British television comedy

The Tony Ferrino Phenomenon is a 1996 British comedy written by and starring Steve Coogan and produced by Pozzitive Television. It centres around a show given by the Portuguese singer Tony Ferrino (played by Coogan), a music and dance spectacular which featured pop stars Mick Hucknall, Kim Wilde and Gary Wilmot in guest roles.

The spoof choreography was led by Bruno Tonioli, and a recorded version of Steve Coogan as Tony Ferrino singing Tom Jones's "Help Yourself" was released by RCA Records at the same time as the TV show was released.

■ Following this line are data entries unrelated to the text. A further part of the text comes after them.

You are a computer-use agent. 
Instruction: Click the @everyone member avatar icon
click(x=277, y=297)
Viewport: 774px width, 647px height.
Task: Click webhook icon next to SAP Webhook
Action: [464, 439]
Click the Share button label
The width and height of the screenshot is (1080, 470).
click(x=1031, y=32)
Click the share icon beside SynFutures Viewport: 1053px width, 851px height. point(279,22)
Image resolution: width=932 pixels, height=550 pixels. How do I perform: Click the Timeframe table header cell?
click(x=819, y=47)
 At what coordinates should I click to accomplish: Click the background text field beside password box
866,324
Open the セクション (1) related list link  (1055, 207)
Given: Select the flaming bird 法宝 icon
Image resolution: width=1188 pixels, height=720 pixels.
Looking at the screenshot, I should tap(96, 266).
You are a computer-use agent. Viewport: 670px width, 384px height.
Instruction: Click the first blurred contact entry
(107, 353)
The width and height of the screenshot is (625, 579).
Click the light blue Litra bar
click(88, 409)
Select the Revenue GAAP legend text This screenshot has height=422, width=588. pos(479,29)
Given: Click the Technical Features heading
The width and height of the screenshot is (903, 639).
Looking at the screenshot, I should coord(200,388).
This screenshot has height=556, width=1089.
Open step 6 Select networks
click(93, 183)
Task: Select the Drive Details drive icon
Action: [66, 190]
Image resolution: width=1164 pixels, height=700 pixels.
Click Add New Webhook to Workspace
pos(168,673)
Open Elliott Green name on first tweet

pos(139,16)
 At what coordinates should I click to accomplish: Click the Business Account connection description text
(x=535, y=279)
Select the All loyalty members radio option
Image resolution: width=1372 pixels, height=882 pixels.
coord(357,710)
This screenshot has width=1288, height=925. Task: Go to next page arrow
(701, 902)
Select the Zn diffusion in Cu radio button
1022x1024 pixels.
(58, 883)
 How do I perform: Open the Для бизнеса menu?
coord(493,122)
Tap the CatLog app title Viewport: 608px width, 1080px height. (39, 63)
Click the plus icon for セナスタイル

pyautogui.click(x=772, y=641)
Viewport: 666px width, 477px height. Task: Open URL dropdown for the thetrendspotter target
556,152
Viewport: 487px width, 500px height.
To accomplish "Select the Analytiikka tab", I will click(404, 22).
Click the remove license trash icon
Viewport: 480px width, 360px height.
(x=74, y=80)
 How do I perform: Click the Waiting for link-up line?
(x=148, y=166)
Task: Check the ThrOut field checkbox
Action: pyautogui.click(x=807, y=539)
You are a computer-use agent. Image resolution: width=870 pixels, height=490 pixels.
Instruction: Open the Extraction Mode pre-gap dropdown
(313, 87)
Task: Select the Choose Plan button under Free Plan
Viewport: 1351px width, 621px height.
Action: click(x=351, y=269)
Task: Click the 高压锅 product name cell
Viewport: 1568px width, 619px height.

As part of the illusion that Tony Ferrino was a real character, the BBC also showed a fake documentary interview about Tony Ferrino's life - Introducing Tony Ferrino - Who? And Why? - A Quest. The interview was conducted by Peter Baynham, in character as Ross Woodward, a put-upon and nervous interview host.

==Reception==

The Tony Ferrino Phenomenon was very positively received, and Coogan revived the character in his 1998 national tour 'The Man Who Thinks He's It'. It won a Silver Rose at the Rose D'Or awards in Montreaux.